The Center In China: Tianjin Climate Change Conference
Center attorneys are in Tianjin, China, this week as world leaders gather to address the global climate crisis. The talks in China will set the stage for the United Nations Framework Convention on Climate Change Conference in Cancún later this year. The Center will be there, too, pushing for a binding international agreement on science-based emission reduction targets.
The Center and 350.org also released a new report this week discussing the importance of reducing the planet’s carbon dioxide emissions to 350 parts per million — and how world leaders can make that happen. We published an op-ed with the same focus in the Bay-Citizen.
The Tianjin talks open against a troubling backdrop. This year is shaping up to be one of the hottest on record, and global warming’s impacts are amassing:
- In Russia, heat and drought destroyed a fifth of the nation's wheat crop; fires raged, sometimes consuming entire villages; and hundreds of people drowned trying to find respite from the oppressive heat in lakes and rivers. Drought in Canada is similarly projected to reduce the wheat crop by 20 percent.

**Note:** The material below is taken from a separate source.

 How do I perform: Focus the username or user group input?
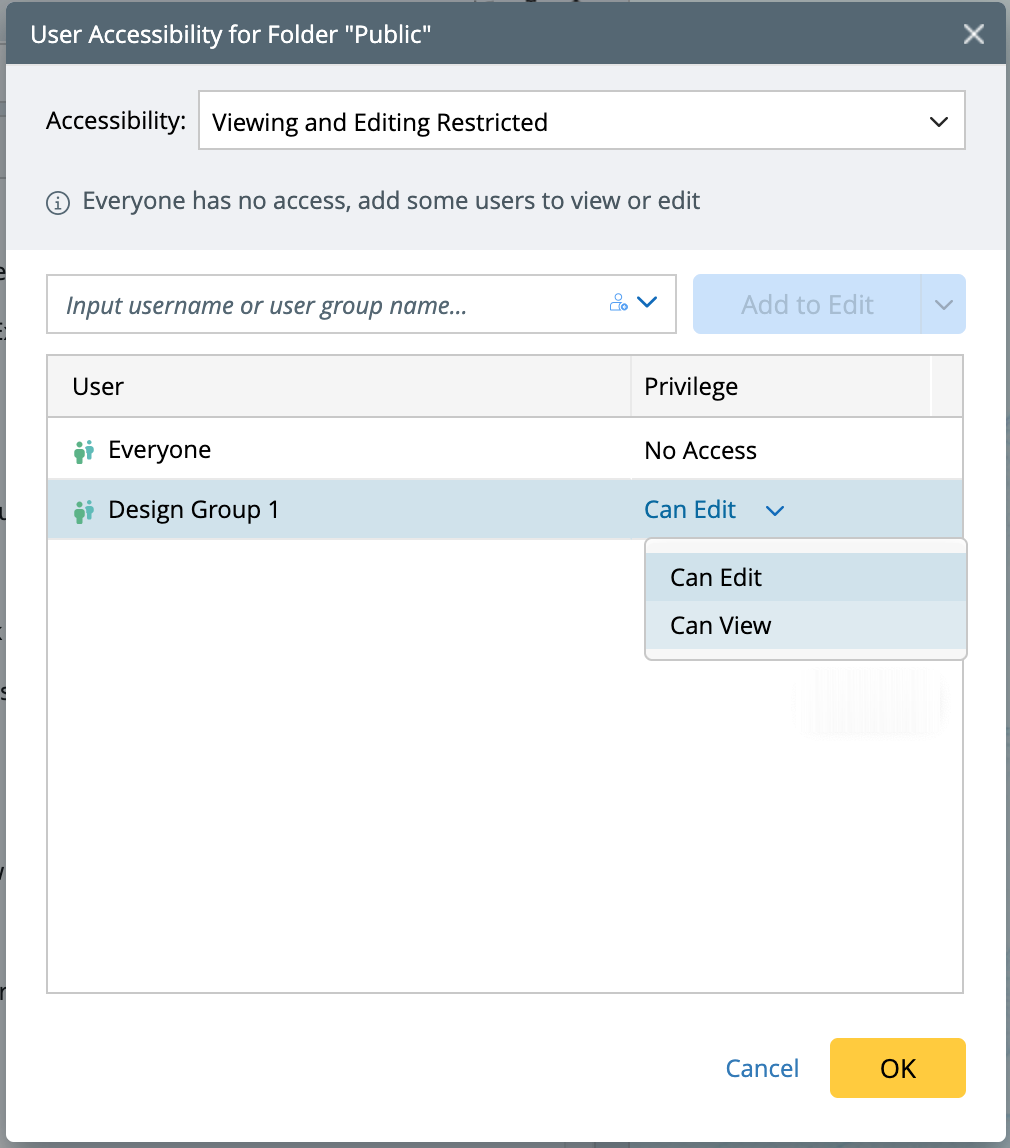click(x=330, y=304)
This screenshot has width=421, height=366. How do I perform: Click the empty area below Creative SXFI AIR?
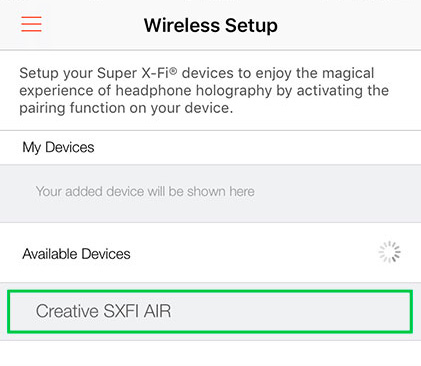coord(210,353)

- In early August, Greenland shed its largest chunk of ice in nearly half a century — a 100-square-mile floating ice island. Scientists predict that the entire ice mass of Greenland could disappear if temperatures rise by just 2º C. The result: eventual global sea-level rise of as much as 23 feet, which would inundate low-lying cities like New Orleans.
- Pakistan marked a sad new benchmark in climate-related disasters with flooding that affected an area about the size of England, killed about 1,600 people and displaced 15 million to 20 million people.
- China, where this week’s historic talks take place, endured flooding and mudslides that killed 1,200 people.
But there’s still hope. Millions of people around the world are working harder than ever for strong, immediate action to curb global warming. The Appalachia Rising gathering brought thousands of people to Washington, DC, to protest mountaintop-removal coal mining, where more than 100 were arrested in civil disobedience. Australian activists recently closed down the world's largest coal port. And on Oct. 10, 2010, the planet is getting to work on climate change with more than 2,800 events in 150 countries (and counting), organized by the Center’s allies at 350.org.
The Center will be busy in China, releasing the report with 350.org, organizing a side event with Chinese allies and pushing our world leaders to act quickly and boldly. Check back on this page for new information and click here for video updates.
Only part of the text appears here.